Bild: Schwierigkeiten mit Olympia? Olaf Scholz strahlt trotzdem.
HAMBURG taz | Es geht um eine sehr komplexe Materie. Darin zumindest waren
sich Kritiker wie Befürworter einer Hamburger Olympia-Bewerbung am Tag nach
der Sitzung des Verfassungsausschusses der Bürgerschaft am Mittwoch einig.
Dort ging es ging um die Frage, wie Hamburg sein Versprechen einlösen will,
die BürgerInnen zu fragen, ob sie einer Olympia-Bewerbung ihrer Stadt
zustimmen – oder eben nicht. Und zwar bevor Hamburg am 8. Januar 2016 die
erste Kurzbewerbung, das etwa 80 Seiten umfassende sogenannte Mini Bid
Book, beim Internationalen Olympischen Komitee einreichen muss.
Während die CDU sich für eine unverbindliche und einmalige Volksbefragung
zum Thema Olympia aussprach, legte die rot-grüne Koalition einen Vorschlag
für eine Verfassungsänderung vor. Dieses „Hamburg-Referendum“ sieht eine
Änderung und Ergänzung des Artikels 50 der Hamburgischen Verfassung vor.
Auf Antrag des Senats soll die Bürgerschaft demnach mit
Zwei-Drittel-Mehrheit Gesetzentwürfe zum Volksentscheid vorlegen dürfen.
Laufende Volksbegehren sollen als Gegenvorschläge ebenfalls den Bürgern zur
Abstimmung gestellt werden. Und, was vor allem wichtig für eine mögliche
Olympia-Bewerbung wäre: Einmal vom Volk getroffene Entscheidungen sollen
innerhalb der laufenden Legislaturperiode, mindestens aber drei Jahre,
nicht durch eine neue Volksinitiative geändert werden können.
„Worum es hier im Kern geht, ist die Angst vor dem Volk“, bewertete Manfred
Brandt vom Verein „Mehr Demokratie“ diesen Vorschlag.

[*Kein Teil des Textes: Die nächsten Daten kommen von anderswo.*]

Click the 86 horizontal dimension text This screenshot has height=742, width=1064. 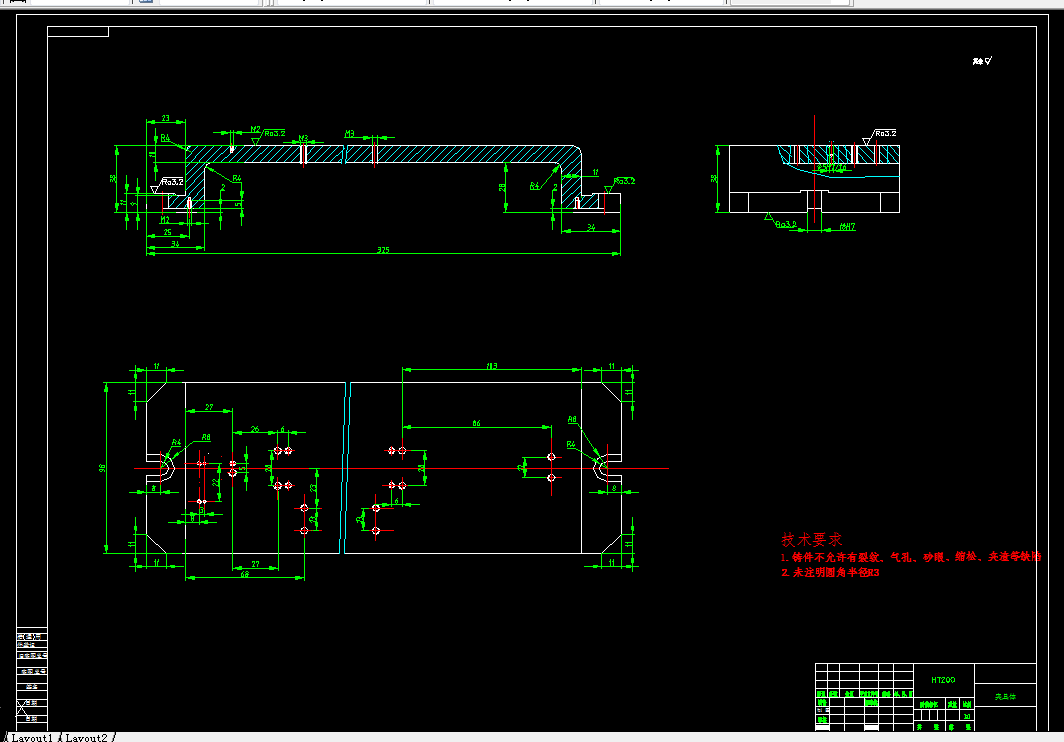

Offenbar glaube die
Stadt, die HamburgerInnen nicht von ihrem Olympia-Konzept überzeugen zu
können. „Statt politisch zu punkten, soll hier eine Volksinitiative
ausgeschaltet werden“, kritisierte Brandt. Denn bis zu einem möglichen
Referendum Anfang November, das nach dem bisherigen rot-grünen Vorschlag
ohne Quorum auskäme, also ohne eine Mindestbeteiligung der befragten
HamburgerInnen, bleibe für Initiativen kaum Zeit, die notwendigen
Unterschriften für ein Volksbegehren zu sammeln.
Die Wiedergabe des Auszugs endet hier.